One obvious way for spawning processes in Python and communicate is using multiprocessing.
In the HPC context, I think one good solution would be to use MPI (http://mpi4py.readthedocs.io/en/stable/overview.html#dynamic-process-management). For reference, I also have to mention rpyc (https://rpyc.readthedocs.io/en/latest/docs/zerodeploy.html#zerodeploy).
I don't know if one can use such tools together with trio and what would be the right way to do this.
An interesting related question
Remark PEP 574
It seems to me that the PEP 574 (see https://pypi.org/project/pickle5/) could also be part of a good solution to this problem.
As of mid-2018, Trio doesn't do that yet. Your best option to date is to use
trio_asyncio
to leverage asyncio's support for the features which Trio still needs to learn.Unfortunately, as of today (July 2018), Trio doesn't yet have support for spawning and communicating with subprocesses, or any kind of high-wrappers for MPI or other high-level inter-process coordination protocols.
This is definitely something we want to get to eventually, and if you want to talk in more detail about what would need to be implemented, then you can hop in our chat, or this issue has an overview of what's needed for core subprocess support. But if your goal is to have something working within a few months for your internship, honestly you might want to consider more mature HPC tools like dask.
I post a very naive example of a code using multiprocessing and trio (in the main program and in the server). It seems to work.
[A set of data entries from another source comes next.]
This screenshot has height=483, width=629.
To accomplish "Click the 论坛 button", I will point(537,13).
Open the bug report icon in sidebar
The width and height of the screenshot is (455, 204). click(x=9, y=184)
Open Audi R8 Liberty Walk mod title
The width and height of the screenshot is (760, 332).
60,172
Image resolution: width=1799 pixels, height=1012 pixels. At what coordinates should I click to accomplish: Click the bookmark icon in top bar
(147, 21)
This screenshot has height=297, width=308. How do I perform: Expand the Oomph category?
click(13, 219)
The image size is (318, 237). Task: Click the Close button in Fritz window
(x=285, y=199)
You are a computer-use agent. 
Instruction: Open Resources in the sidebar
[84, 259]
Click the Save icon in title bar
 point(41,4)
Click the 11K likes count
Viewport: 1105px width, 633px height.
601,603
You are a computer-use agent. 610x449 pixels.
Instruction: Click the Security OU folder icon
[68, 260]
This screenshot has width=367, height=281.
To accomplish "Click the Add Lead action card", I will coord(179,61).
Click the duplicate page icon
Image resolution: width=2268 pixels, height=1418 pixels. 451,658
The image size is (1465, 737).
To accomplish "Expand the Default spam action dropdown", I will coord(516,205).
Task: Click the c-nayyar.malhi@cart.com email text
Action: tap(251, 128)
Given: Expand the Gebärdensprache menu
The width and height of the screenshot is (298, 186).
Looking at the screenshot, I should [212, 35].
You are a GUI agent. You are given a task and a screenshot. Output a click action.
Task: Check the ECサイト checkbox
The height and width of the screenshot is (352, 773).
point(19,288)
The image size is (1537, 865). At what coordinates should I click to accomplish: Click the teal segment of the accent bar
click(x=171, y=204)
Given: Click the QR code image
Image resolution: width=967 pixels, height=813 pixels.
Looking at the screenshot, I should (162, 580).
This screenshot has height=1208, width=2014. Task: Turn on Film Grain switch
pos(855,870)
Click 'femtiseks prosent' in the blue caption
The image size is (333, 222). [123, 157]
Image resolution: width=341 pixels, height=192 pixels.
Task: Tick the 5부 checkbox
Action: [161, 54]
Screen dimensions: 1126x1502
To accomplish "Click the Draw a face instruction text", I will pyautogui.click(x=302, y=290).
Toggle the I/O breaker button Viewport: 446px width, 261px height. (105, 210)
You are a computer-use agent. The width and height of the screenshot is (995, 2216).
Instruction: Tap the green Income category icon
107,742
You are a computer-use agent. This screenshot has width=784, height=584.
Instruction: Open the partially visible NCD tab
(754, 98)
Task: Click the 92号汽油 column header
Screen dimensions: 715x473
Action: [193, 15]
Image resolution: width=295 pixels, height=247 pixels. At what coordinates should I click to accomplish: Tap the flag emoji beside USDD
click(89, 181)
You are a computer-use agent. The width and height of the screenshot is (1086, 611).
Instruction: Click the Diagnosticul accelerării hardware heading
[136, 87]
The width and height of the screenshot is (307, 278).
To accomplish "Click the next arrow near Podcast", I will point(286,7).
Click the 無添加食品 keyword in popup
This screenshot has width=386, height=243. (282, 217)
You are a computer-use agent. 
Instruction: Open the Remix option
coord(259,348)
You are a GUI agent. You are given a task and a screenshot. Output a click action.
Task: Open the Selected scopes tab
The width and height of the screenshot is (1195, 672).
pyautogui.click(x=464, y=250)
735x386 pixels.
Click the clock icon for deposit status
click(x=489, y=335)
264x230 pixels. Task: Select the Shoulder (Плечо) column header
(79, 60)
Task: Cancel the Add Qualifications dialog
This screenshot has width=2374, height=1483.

A simple example with mpi4py... It may be a bad work around from the trio point of view, but it seems to work.
Communications are done with
trio.run_sync_in_worker_thread
so (as written by Nathaniel J. Smith) (1) no cancellation (and no control-C support) and (2) use more memory than trio tasks (but one Python thread does not use so much memory).But for communications involving large numpy arrays, I would go like this since communication of buffer-like objects is going to be very efficient with mpi4py.